How about mentors in other aspects of your life?
Rubin: For me initially, the role models who were front and center were my parents. They were the reasons I got involved in tennis and learned to love it. They built a tennis court when they built the house they still live in. It was always tennis and always a family affair. They were role models in how to approach things, in giving it your best effort, in being a good sport—all these positive values that are still at the base of who I am. I’m really lucky in that respect, as well.
How did you get started in broadcasting? What made you want to do this?
Rubin: I kind of fell into it a little bit. While I was playing, I did a guest appearance for a match with Mary Carillo at Wimbledon. We were talking tennis, and that was fairly easy. Then, I had a chance to work for Tennis Channel at the French Open. I still was trying to play and further my tennis career, but at the end of 2007, beginning of 2008, I was done playing and started thinking about what I might want to do. Part of me wanted to still try other things, since I had played tennis pretty much my entire life.

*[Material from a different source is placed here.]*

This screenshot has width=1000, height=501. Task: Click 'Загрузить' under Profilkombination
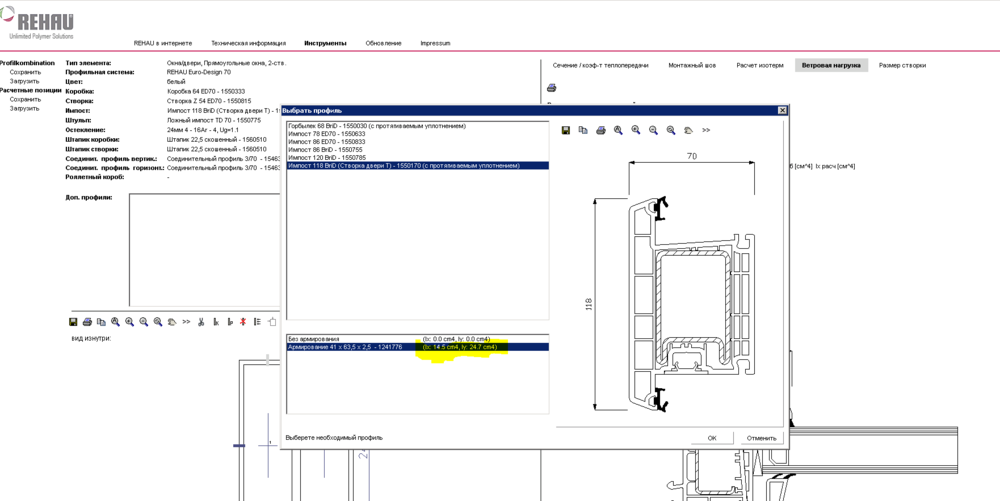25,81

Mentally and emotionally, tennis was still this mixed bag. It wasn’t easy to get opportunities. I thought about the resume I had brought. I had kind of been out of mind because of injuries and ranking drops. I got my real estate license, went back to school and got my undergrad degree.
[In broadcasting], it was a little bit of a struggle the first four or five years to get consistent at it. I wanted to do more of it and get the sense of what my own voice could be in this arena. That’s the path I’ve been on and the last few years, and I’ve been doing more with Tennis Channel and that’s been a game-changer for me—having that consistency and just being allowed to go with it.

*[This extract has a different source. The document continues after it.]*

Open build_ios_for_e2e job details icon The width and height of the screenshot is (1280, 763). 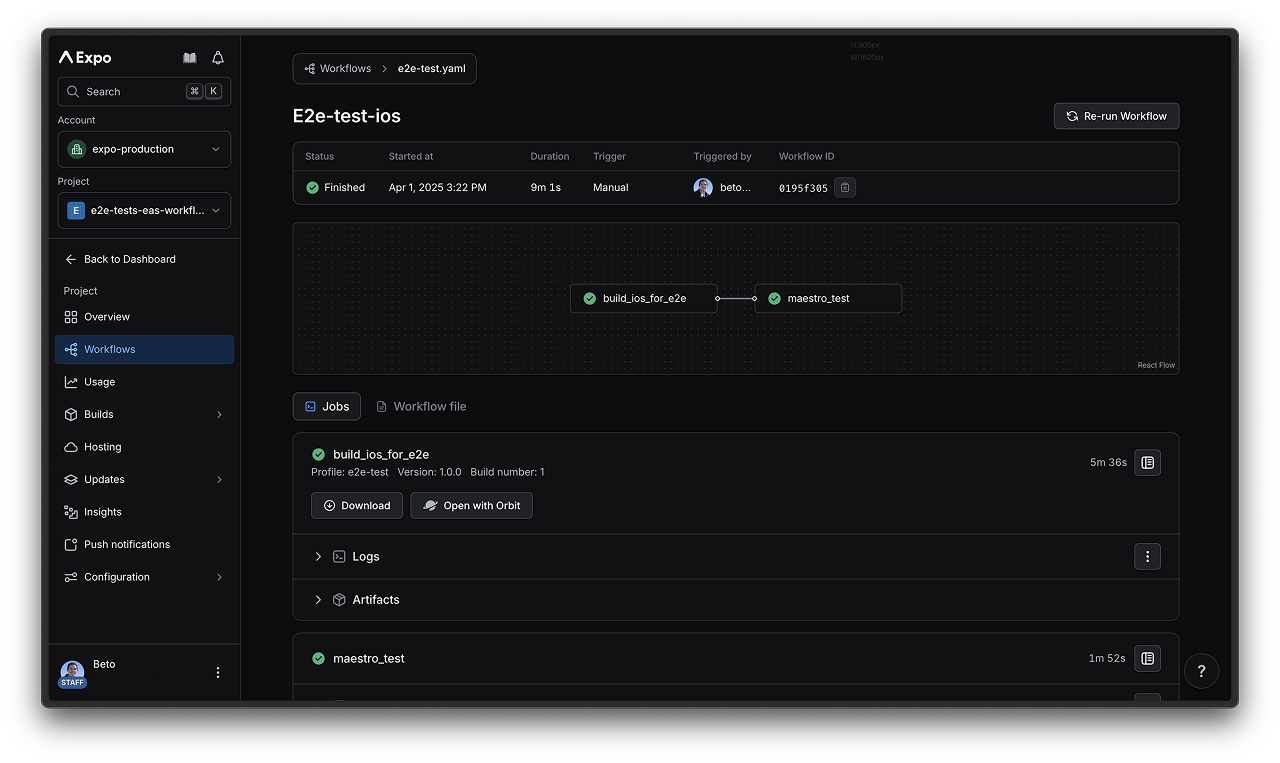tap(1147, 462)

What challenges have you found in the broadcast profession?
Rubin: I wouldn’t necessarily call them challenges; they’re definitely things I hope I’ll continue to improve. But I hope the diversity in this area continues to improve, with different voices and backgrounds and more people given a chance. I still struggle to get [more] opportunities—in some cases it’s paying to go to a tournament and commentating, then breaking even.

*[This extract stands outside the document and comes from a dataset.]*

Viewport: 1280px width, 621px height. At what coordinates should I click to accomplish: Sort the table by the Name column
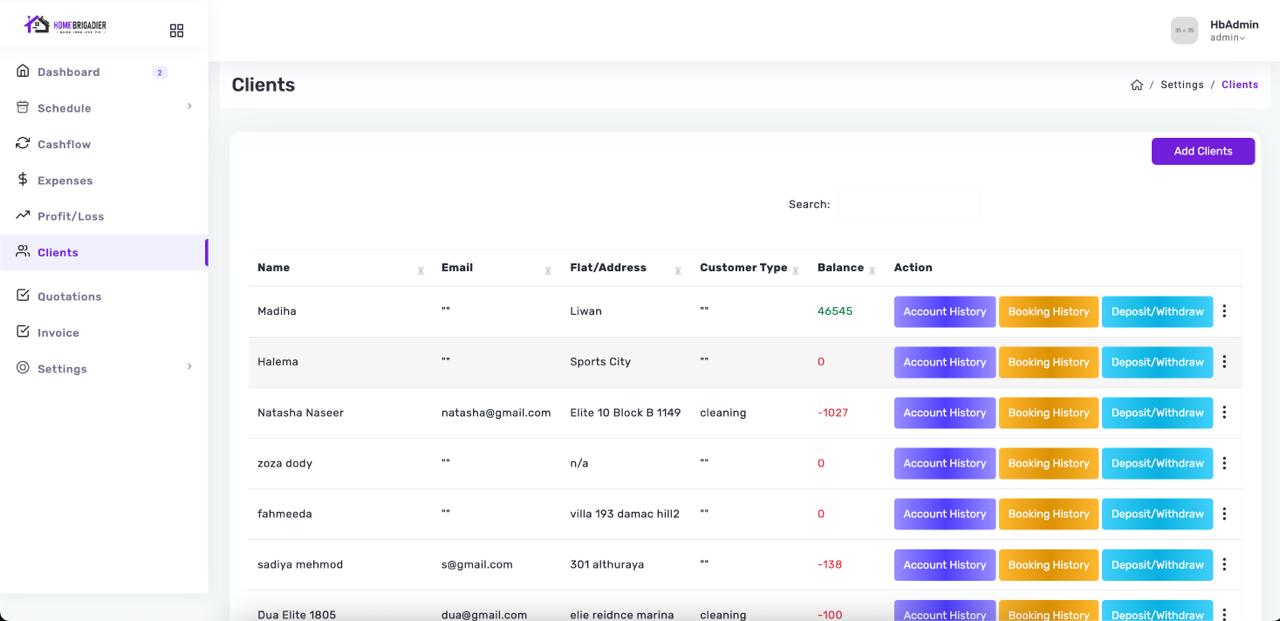click(x=420, y=269)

Anyone trying to transition from one career to the next faces challenges. I hope it will become easier for players. People in the sport are trying to improve things for players.
What are your goals for your broadcasting career?
Rubin: I’d love to continue to work the major events and be a bigger part of that. One of the things I’ve been able to do more with Tennis Channel is work the Grand Slams. That was kind of a goal for me, and I’d love to continue to be a factor in all of those.
But honestly, the biggest goals are to just continue to evolve. A lot of what I’ve learned as a broadcaster has been just by doing it. You’re asked to go out and do an on-court interview, or host a ceremony—different things, literally on the fly. You have to be confident and comfortable enough to just do it. I hope to get better in that sense and just take on whatever is in front of me and knock it out of the park. That’s where the satisfaction comes. There’s no one day the same as the next; something is always a little bit different that you have to adjust to. This gives me the opportunity to broaden myself and adjust, and I’m enjoying that opportunity.
Can you speak about women in sports broadcasting—what trends are you seeing in the number of women, the jobs they’re performing, etc.?
Rubin: It seems like there are more women in the field of sports broadcasting who are being afforded more opportunities from working their way up through the ranks—and [there seem to be more] women working in different sports, even some considered more male-dominated sports, who are bringing real value. To see this is definitely inspiring. You don’t have to be limited by those past, perceived glass ceilings.